> **WHAT IS NEEDED**
Return every line in the records below that contains the string "accomplish".

> **INFORMATION PROVIDED**

'''

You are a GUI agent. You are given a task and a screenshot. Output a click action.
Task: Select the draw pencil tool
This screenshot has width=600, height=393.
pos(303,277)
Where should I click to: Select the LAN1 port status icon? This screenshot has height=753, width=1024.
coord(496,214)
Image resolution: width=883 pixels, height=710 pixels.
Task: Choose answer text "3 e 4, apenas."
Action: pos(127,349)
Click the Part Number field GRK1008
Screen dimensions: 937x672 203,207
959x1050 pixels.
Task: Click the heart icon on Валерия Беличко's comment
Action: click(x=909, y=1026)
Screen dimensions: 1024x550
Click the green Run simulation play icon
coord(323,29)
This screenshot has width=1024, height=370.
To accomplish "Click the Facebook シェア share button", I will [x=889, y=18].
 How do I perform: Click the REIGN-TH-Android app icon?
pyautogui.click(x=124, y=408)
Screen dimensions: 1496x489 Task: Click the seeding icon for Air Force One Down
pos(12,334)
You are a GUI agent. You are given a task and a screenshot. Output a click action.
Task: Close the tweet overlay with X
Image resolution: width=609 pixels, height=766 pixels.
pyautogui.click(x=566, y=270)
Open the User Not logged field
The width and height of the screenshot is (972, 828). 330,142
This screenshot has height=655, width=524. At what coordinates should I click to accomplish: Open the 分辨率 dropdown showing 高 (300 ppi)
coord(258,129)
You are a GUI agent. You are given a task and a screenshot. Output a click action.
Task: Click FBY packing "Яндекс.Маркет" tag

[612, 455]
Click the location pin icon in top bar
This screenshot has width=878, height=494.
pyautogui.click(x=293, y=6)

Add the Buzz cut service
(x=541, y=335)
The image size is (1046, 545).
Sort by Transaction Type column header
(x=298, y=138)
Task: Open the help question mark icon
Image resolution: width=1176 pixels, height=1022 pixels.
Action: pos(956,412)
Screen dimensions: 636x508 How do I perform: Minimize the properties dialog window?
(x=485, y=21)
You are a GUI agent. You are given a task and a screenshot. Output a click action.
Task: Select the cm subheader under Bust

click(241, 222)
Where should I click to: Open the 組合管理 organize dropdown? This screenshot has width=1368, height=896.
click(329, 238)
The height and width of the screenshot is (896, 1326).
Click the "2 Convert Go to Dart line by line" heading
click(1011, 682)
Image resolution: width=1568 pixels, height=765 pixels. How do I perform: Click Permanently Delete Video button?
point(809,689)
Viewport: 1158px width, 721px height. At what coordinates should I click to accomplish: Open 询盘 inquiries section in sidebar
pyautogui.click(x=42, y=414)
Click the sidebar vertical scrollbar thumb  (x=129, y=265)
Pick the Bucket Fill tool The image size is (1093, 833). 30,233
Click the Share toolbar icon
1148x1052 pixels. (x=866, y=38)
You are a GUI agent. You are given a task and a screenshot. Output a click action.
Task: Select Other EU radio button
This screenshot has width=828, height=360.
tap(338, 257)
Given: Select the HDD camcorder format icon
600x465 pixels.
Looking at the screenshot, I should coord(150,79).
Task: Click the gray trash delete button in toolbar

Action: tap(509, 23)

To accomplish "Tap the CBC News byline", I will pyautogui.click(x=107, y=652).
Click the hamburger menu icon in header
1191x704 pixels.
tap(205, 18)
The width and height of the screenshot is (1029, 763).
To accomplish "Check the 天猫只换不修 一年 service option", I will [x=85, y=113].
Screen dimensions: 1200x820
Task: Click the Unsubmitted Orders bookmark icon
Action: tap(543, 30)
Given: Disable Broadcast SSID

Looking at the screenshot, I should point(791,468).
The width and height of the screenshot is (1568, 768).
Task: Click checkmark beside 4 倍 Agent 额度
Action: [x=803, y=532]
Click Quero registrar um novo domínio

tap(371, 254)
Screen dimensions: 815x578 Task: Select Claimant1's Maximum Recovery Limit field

'''

> **WRITTEN ANSWER**
To accomplish "Click the Facebook シェア share button", I will [x=889, y=18].
This screenshot has height=655, width=524. At what coordinates should I click to accomplish: Open the 分辨率 dropdown showing 高 (300 ppi)
Viewport: 1158px width, 721px height. At what coordinates should I click to accomplish: Open 询盘 inquiries section in sidebar
To accomplish "Tap the CBC News byline", I will pyautogui.click(x=107, y=652).
To accomplish "Check the 天猫只换不修 一年 service option", I will [x=85, y=113].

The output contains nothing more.